___ Data excerpts

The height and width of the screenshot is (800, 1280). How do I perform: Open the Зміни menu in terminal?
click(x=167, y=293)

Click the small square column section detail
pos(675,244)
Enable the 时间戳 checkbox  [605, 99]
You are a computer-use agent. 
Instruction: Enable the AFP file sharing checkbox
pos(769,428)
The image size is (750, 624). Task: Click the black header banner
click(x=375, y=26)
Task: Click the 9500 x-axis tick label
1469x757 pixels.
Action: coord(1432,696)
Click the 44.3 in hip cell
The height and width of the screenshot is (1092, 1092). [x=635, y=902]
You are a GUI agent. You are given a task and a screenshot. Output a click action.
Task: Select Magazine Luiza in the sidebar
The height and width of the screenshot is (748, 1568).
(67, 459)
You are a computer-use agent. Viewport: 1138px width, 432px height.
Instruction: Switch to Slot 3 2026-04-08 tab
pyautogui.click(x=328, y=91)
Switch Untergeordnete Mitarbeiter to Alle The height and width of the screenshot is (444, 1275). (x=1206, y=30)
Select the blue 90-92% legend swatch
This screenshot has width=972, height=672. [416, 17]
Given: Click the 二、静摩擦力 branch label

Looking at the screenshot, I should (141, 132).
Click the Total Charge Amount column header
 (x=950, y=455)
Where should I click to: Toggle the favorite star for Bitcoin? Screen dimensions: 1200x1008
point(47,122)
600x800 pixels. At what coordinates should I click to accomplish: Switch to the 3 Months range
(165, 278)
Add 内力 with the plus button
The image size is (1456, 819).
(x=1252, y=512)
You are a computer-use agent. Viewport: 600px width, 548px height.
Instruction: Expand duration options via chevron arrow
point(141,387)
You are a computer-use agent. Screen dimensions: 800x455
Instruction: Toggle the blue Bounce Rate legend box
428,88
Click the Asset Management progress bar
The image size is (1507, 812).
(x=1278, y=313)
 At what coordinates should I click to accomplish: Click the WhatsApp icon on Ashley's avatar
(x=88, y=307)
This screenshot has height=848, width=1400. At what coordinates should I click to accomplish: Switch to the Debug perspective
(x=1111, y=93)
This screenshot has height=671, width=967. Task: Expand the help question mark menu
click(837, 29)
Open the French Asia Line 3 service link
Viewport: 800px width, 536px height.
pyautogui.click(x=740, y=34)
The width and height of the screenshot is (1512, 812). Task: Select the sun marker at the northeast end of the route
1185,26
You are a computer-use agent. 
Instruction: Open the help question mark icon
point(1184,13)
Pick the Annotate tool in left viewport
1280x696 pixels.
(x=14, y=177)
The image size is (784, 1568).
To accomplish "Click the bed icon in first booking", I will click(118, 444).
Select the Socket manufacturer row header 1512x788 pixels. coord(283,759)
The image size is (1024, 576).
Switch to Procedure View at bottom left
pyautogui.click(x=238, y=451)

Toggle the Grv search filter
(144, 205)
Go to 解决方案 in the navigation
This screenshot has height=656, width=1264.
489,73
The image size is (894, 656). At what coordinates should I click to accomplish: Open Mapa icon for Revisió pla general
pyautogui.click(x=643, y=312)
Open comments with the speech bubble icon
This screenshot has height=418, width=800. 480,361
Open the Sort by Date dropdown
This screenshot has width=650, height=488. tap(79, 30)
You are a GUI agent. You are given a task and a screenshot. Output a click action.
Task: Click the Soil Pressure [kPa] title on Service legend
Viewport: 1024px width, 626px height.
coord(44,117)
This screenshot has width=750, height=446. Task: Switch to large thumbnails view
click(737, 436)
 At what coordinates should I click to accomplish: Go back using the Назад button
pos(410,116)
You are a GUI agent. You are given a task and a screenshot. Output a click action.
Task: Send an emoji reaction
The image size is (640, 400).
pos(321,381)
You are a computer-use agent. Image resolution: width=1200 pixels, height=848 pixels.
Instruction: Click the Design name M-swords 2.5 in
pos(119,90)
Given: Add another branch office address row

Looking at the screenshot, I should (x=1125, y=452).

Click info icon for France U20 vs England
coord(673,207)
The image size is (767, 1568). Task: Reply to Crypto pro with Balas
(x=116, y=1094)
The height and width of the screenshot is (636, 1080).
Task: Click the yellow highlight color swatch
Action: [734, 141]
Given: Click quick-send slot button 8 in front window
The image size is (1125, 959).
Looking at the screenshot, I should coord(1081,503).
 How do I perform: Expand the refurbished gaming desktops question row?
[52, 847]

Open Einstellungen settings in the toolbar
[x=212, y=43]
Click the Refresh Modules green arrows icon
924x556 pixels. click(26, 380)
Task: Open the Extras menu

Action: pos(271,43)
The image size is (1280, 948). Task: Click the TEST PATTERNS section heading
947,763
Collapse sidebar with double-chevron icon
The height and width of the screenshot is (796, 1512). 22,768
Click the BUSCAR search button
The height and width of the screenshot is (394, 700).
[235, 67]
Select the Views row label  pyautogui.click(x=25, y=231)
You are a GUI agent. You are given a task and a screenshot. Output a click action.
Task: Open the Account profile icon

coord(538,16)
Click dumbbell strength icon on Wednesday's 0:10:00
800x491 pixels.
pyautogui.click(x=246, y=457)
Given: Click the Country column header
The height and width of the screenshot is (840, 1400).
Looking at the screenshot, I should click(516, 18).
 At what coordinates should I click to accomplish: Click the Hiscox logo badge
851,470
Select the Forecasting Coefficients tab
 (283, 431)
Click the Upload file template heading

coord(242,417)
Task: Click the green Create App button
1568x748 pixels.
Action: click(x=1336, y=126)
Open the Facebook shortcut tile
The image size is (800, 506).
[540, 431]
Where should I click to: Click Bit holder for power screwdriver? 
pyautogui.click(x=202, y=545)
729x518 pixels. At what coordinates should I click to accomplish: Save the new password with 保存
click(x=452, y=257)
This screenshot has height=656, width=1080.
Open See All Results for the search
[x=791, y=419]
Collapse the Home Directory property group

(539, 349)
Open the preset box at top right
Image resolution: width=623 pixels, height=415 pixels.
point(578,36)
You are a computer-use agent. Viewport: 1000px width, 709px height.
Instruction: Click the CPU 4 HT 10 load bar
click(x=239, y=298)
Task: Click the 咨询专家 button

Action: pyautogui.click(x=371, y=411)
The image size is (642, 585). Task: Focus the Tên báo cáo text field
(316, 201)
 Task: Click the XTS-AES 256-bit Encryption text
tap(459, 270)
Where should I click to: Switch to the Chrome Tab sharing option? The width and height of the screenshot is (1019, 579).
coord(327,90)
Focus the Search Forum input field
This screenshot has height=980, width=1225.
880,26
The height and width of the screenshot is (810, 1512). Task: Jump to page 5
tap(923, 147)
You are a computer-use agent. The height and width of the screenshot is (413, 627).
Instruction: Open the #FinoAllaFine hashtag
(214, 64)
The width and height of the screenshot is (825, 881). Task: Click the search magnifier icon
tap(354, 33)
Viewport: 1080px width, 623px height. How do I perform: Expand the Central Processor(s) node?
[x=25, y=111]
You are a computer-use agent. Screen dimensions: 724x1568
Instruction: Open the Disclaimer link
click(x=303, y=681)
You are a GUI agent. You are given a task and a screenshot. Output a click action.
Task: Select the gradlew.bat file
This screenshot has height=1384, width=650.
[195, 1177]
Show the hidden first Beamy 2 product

______

Exercise prompt => Each line of the data must be returned exactly.

Response for this exercise =>
The height and width of the screenshot is (800, 1280). How do I perform: Open the Зміни menu in terminal?
click(x=167, y=293)

Click the small square column section detail
pos(675,244)
Enable the 时间戳 checkbox  [605, 99]
You are a computer-use agent. 
Instruction: Enable the AFP file sharing checkbox
pos(769,428)
The image size is (750, 624). Task: Click the black header banner
click(x=375, y=26)
Task: Click the 9500 x-axis tick label
1469x757 pixels.
Action: coord(1432,696)
Click the 44.3 in hip cell
The height and width of the screenshot is (1092, 1092). [x=635, y=902]
You are a GUI agent. You are given a task and a screenshot. Output a click action.
Task: Select Magazine Luiza in the sidebar
The height and width of the screenshot is (748, 1568).
(67, 459)
You are a computer-use agent. Viewport: 1138px width, 432px height.
Instruction: Switch to Slot 3 2026-04-08 tab
pyautogui.click(x=328, y=91)
Switch Untergeordnete Mitarbeiter to Alle The height and width of the screenshot is (444, 1275). (x=1206, y=30)
Select the blue 90-92% legend swatch
This screenshot has width=972, height=672. [416, 17]
Given: Click the 二、静摩擦力 branch label

Looking at the screenshot, I should (141, 132).
Click the Total Charge Amount column header
 (x=950, y=455)
Where should I click to: Toggle the favorite star for Bitcoin? Screen dimensions: 1200x1008
point(47,122)
600x800 pixels. At what coordinates should I click to accomplish: Switch to the 3 Months range
(165, 278)
Add 内力 with the plus button
The image size is (1456, 819).
(x=1252, y=512)
You are a computer-use agent. Viewport: 600px width, 548px height.
Instruction: Expand duration options via chevron arrow
point(141,387)
You are a computer-use agent. Screen dimensions: 800x455
Instruction: Toggle the blue Bounce Rate legend box
428,88
Click the Asset Management progress bar
The image size is (1507, 812).
(x=1278, y=313)
 At what coordinates should I click to accomplish: Click the WhatsApp icon on Ashley's avatar
(x=88, y=307)
This screenshot has height=848, width=1400. At what coordinates should I click to accomplish: Switch to the Debug perspective
(x=1111, y=93)
This screenshot has height=671, width=967. Task: Expand the help question mark menu
click(837, 29)
Open the French Asia Line 3 service link
Viewport: 800px width, 536px height.
pyautogui.click(x=740, y=34)
The width and height of the screenshot is (1512, 812). Task: Select the sun marker at the northeast end of the route
1185,26
You are a computer-use agent. 
Instruction: Open the help question mark icon
point(1184,13)
Pick the Annotate tool in left viewport
1280x696 pixels.
(x=14, y=177)
The image size is (784, 1568).
To accomplish "Click the bed icon in first booking", I will click(118, 444).
Select the Socket manufacturer row header 1512x788 pixels. coord(283,759)
The image size is (1024, 576).
Switch to Procedure View at bottom left
pyautogui.click(x=238, y=451)

Toggle the Grv search filter
(144, 205)
Go to 解决方案 in the navigation
This screenshot has height=656, width=1264.
489,73
The image size is (894, 656). At what coordinates should I click to accomplish: Open Mapa icon for Revisió pla general
pyautogui.click(x=643, y=312)
Open comments with the speech bubble icon
This screenshot has height=418, width=800. 480,361
Open the Sort by Date dropdown
This screenshot has width=650, height=488. tap(79, 30)
You are a GUI agent. You are given a task and a screenshot. Output a click action.
Task: Click the Soil Pressure [kPa] title on Service legend
Viewport: 1024px width, 626px height.
coord(44,117)
This screenshot has width=750, height=446. Task: Switch to large thumbnails view
click(737, 436)
 At what coordinates should I click to accomplish: Go back using the Назад button
pos(410,116)
You are a GUI agent. You are given a task and a screenshot. Output a click action.
Task: Send an emoji reaction
The image size is (640, 400).
pos(321,381)
You are a computer-use agent. Image resolution: width=1200 pixels, height=848 pixels.
Instruction: Click the Design name M-swords 2.5 in
pos(119,90)
Given: Add another branch office address row

Looking at the screenshot, I should (x=1125, y=452).

Click info icon for France U20 vs England
coord(673,207)
The image size is (767, 1568). Task: Reply to Crypto pro with Balas
(x=116, y=1094)
The height and width of the screenshot is (636, 1080).
Task: Click the yellow highlight color swatch
Action: [734, 141]
Given: Click quick-send slot button 8 in front window
The image size is (1125, 959).
Looking at the screenshot, I should coord(1081,503).
 How do I perform: Expand the refurbished gaming desktops question row?
[52, 847]

Open Einstellungen settings in the toolbar
[x=212, y=43]
Click the Refresh Modules green arrows icon
924x556 pixels. click(26, 380)
Task: Open the Extras menu

Action: pos(271,43)
The image size is (1280, 948). Task: Click the TEST PATTERNS section heading
947,763
Collapse sidebar with double-chevron icon
The height and width of the screenshot is (796, 1512). 22,768
Click the BUSCAR search button
The height and width of the screenshot is (394, 700).
[235, 67]
Select the Views row label  pyautogui.click(x=25, y=231)
You are a GUI agent. You are given a task and a screenshot. Output a click action.
Task: Open the Account profile icon

coord(538,16)
Click dumbbell strength icon on Wednesday's 0:10:00
800x491 pixels.
pyautogui.click(x=246, y=457)
Given: Click the Country column header
The height and width of the screenshot is (840, 1400).
Looking at the screenshot, I should click(516, 18).
 At what coordinates should I click to accomplish: Click the Hiscox logo badge
851,470
Select the Forecasting Coefficients tab
 (283, 431)
Click the Upload file template heading

coord(242,417)
Task: Click the green Create App button
1568x748 pixels.
Action: click(x=1336, y=126)
Open the Facebook shortcut tile
The image size is (800, 506).
[540, 431]
Where should I click to: Click Bit holder for power screwdriver? 
pyautogui.click(x=202, y=545)
729x518 pixels. At what coordinates should I click to accomplish: Save the new password with 保存
click(x=452, y=257)
This screenshot has height=656, width=1080.
Open See All Results for the search
[x=791, y=419]
Collapse the Home Directory property group

(539, 349)
Open the preset box at top right
Image resolution: width=623 pixels, height=415 pixels.
point(578,36)
You are a computer-use agent. Viewport: 1000px width, 709px height.
Instruction: Click the CPU 4 HT 10 load bar
click(x=239, y=298)
Task: Click the 咨询专家 button

Action: pyautogui.click(x=371, y=411)
The image size is (642, 585). Task: Focus the Tên báo cáo text field
(316, 201)
 Task: Click the XTS-AES 256-bit Encryption text
tap(459, 270)
Where should I click to: Switch to the Chrome Tab sharing option? The width and height of the screenshot is (1019, 579).
coord(327,90)
Focus the Search Forum input field
This screenshot has height=980, width=1225.
880,26
The height and width of the screenshot is (810, 1512). Task: Jump to page 5
tap(923, 147)
You are a computer-use agent. The height and width of the screenshot is (413, 627).
Instruction: Open the #FinoAllaFine hashtag
(214, 64)
The width and height of the screenshot is (825, 881). Task: Click the search magnifier icon
tap(354, 33)
Viewport: 1080px width, 623px height. How do I perform: Expand the Central Processor(s) node?
[x=25, y=111]
You are a computer-use agent. Screen dimensions: 724x1568
Instruction: Open the Disclaimer link
click(x=303, y=681)
You are a GUI agent. You are given a task and a screenshot. Output a click action.
Task: Select the gradlew.bat file
This screenshot has height=1384, width=650.
[195, 1177]
Show the hidden first Beamy 2 product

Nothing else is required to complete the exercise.